# Mendelian randomization

## Mendelian randomization :

M-estimators are a type of estimator in statistics that are defined by their robustness to outliers in the data. In other words, M-estimators are designed to produce accurate estimates even when the data contains a few unusually large or small values that might otherwise throw off the results.
One of the most commonly used M-estimators is the median absolute deviation (MAD), which is a measure of the dispersion of a dataset. To calculate the MAD, you first need to find the median of the data. This is the value that falls in the middle of the dataset when the values are ordered from smallest to largest. Then, for each value in the dataset, you calculate the absolute difference between that value and the median. The MAD is then defined as the median of these absolute differences.

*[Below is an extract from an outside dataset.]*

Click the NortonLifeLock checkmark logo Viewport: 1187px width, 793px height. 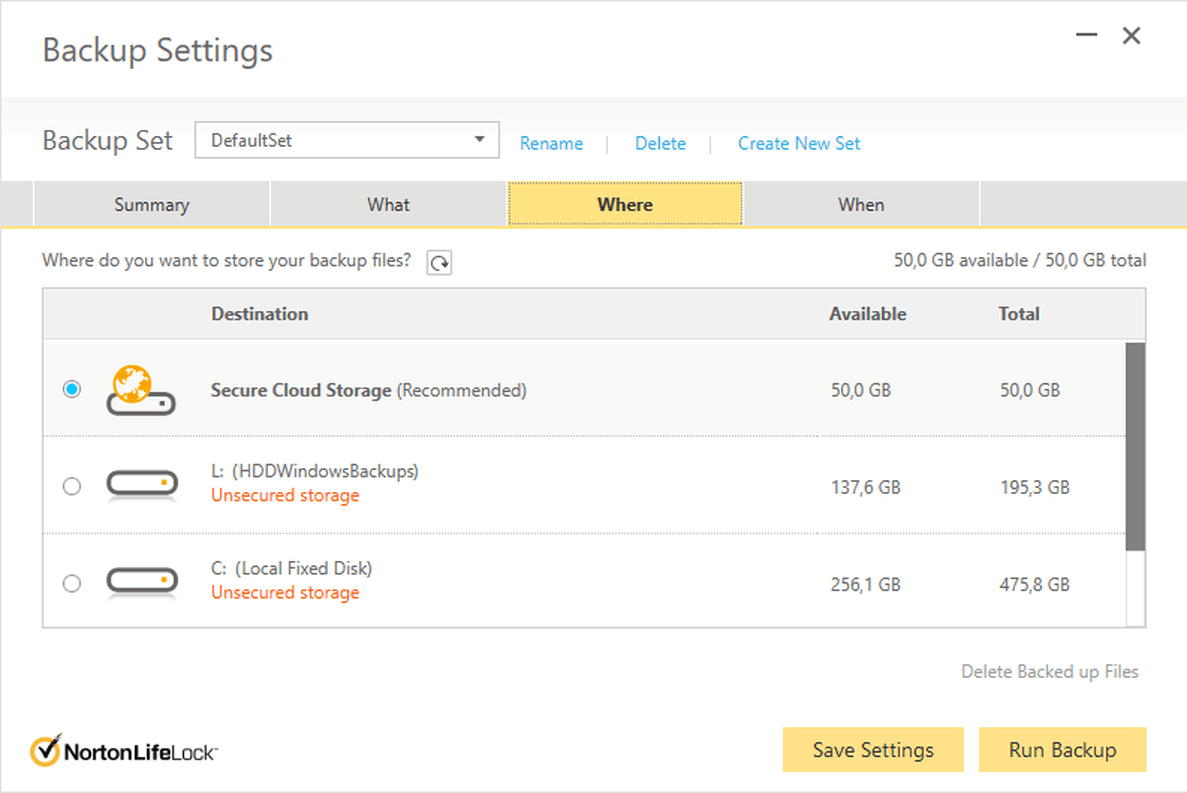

The MAD is a useful measure of dispersion because it is relatively robust to outliers. For example, consider a dataset that contains 99 values that are all very close to each other, and one value that is much larger or smaller than the others. If we calculate the standard deviation of this dataset, the outlier value will have a large influence on the result, and the standard deviation will be much larger than it would be if the outlier value were not present. In contrast, the MAD will be relatively unaffected by the presence of the outlier, because the median of the absolute differences will not be greatly influenced by a single large or small value.
Another commonly used M-estimator is the Tukey biweight, which is a measure of the location of a dataset. To calculate the Tukey biweight, you first need to calculate the median of the data. Then, for each value in the dataset, you calculate the difference between that value and the median, and square the result. The Tukey biweight is then defined as the sum of the squares of these differences, divided by a certain constant that depends on the number of values in the dataset.
The Tukey biweight is a useful measure of location because it is relatively robust to outliers. For example, consider a dataset that contains 99 values that are all very close to the median, and one value that is much larger or smaller than the others. If we calculate the mean of this dataset, the outlier value will have a large influence on the result, and the mean will be much further from the median than it would be if the outlier value were not present. In contrast, the Tukey biweight will be relatively unaffected by the presence of the outlier, because the sum of the squares of the differences will not be greatly influenced by a single large or small value.